Records excerpted from a collection
↓↓↓
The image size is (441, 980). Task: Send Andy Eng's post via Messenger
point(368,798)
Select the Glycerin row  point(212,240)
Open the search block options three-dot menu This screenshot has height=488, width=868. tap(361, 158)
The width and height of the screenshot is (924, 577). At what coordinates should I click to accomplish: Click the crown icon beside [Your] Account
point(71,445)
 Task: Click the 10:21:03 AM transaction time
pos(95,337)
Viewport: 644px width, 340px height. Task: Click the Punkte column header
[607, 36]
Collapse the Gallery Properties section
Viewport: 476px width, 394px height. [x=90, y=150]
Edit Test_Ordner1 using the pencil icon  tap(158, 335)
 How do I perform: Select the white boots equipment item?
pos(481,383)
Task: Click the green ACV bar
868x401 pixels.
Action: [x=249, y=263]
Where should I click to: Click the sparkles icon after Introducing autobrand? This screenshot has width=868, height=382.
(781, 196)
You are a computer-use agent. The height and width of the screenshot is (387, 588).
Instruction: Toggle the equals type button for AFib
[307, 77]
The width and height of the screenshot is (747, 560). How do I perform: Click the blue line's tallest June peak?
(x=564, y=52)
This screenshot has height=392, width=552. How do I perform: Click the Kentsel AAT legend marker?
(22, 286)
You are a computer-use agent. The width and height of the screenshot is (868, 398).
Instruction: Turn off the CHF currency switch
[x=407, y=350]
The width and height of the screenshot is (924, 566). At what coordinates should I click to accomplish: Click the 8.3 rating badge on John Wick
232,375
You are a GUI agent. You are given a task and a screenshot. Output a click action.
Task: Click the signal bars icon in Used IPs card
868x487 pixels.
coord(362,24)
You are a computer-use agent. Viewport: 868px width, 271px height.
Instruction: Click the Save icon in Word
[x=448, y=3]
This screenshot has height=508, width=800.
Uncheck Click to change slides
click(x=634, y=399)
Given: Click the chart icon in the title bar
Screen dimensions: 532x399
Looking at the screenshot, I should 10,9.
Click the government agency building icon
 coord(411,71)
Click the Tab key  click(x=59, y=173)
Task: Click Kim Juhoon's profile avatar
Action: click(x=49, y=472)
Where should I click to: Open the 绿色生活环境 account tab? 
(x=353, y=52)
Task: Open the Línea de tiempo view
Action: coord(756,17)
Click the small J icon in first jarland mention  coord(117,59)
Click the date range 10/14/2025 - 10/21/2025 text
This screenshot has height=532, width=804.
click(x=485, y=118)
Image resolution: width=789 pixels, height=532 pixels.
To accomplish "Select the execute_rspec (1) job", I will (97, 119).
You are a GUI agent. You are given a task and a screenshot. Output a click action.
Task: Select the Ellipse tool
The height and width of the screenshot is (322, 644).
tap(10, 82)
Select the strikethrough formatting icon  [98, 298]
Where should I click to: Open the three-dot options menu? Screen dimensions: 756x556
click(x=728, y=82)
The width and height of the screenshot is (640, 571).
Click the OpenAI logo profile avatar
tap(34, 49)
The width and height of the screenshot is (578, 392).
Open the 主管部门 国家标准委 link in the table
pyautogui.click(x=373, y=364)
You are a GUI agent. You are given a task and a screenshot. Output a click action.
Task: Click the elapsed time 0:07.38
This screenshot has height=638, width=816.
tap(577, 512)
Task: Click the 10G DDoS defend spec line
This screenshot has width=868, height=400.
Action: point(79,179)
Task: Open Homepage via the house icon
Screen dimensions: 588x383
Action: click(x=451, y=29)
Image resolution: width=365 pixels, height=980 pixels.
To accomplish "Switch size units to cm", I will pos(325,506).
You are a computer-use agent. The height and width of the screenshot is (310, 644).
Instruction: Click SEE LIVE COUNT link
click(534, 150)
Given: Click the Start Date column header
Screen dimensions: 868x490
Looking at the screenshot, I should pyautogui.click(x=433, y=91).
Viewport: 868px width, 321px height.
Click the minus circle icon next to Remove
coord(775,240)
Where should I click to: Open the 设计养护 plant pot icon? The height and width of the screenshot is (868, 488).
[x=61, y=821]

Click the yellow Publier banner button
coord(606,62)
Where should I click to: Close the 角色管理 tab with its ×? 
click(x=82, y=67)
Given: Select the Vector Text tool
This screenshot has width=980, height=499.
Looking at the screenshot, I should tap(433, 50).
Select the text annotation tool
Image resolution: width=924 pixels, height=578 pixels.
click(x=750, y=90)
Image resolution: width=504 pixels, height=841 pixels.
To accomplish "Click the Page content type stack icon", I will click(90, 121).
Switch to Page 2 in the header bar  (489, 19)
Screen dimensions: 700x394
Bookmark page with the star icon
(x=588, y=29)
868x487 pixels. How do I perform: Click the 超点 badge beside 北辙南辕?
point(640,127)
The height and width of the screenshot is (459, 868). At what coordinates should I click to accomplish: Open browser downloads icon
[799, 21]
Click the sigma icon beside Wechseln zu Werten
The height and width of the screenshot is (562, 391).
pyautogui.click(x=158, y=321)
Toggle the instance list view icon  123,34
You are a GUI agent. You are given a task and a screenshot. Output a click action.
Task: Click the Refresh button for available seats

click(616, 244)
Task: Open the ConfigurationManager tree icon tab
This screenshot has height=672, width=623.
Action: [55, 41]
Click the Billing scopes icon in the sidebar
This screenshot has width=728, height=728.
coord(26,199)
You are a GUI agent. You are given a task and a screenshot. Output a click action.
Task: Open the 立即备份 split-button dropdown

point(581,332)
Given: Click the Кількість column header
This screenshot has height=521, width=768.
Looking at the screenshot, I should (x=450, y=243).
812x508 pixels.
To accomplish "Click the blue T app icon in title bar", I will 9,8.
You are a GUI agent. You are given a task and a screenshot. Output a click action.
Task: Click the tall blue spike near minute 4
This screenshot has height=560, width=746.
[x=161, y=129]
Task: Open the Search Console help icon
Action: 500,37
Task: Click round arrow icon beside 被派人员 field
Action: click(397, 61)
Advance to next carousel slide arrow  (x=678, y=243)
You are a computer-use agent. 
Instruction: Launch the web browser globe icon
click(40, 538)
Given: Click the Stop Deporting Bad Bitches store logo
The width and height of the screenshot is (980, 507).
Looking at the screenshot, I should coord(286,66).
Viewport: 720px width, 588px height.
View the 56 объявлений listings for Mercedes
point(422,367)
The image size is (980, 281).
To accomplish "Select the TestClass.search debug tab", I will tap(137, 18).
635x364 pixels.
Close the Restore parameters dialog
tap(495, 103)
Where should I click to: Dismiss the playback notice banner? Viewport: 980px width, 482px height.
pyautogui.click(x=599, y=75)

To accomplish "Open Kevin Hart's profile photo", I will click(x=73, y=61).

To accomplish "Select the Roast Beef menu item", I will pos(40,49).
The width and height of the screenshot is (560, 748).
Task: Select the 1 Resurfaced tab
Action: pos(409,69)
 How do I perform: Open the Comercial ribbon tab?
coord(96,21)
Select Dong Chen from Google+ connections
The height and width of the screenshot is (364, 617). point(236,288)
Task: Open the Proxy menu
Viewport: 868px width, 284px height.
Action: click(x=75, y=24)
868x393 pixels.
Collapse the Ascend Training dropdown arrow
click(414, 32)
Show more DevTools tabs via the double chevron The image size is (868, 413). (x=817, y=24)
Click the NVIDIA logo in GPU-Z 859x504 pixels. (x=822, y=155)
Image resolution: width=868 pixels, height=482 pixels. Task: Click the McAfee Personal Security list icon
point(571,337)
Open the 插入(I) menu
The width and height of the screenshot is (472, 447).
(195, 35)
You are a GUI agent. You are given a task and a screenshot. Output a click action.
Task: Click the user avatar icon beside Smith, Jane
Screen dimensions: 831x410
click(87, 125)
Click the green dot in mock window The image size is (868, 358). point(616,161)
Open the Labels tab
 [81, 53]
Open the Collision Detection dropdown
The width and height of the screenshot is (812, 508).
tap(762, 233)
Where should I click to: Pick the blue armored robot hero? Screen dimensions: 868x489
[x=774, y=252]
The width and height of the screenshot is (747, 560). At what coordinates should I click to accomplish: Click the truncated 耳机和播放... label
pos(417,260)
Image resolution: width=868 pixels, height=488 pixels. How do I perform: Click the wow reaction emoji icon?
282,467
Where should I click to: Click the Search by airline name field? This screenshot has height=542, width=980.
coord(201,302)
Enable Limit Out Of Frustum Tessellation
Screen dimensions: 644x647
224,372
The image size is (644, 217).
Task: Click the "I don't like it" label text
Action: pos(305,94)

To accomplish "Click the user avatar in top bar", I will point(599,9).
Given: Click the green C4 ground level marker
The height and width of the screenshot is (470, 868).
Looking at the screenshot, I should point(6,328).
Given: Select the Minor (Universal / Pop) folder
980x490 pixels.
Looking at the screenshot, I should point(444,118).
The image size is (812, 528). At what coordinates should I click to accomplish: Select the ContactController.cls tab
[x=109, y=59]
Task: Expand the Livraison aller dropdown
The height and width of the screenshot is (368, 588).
↑↑↑
Once you have checked each line above for the string "computer", state how many lines contain it and add nothing more.

5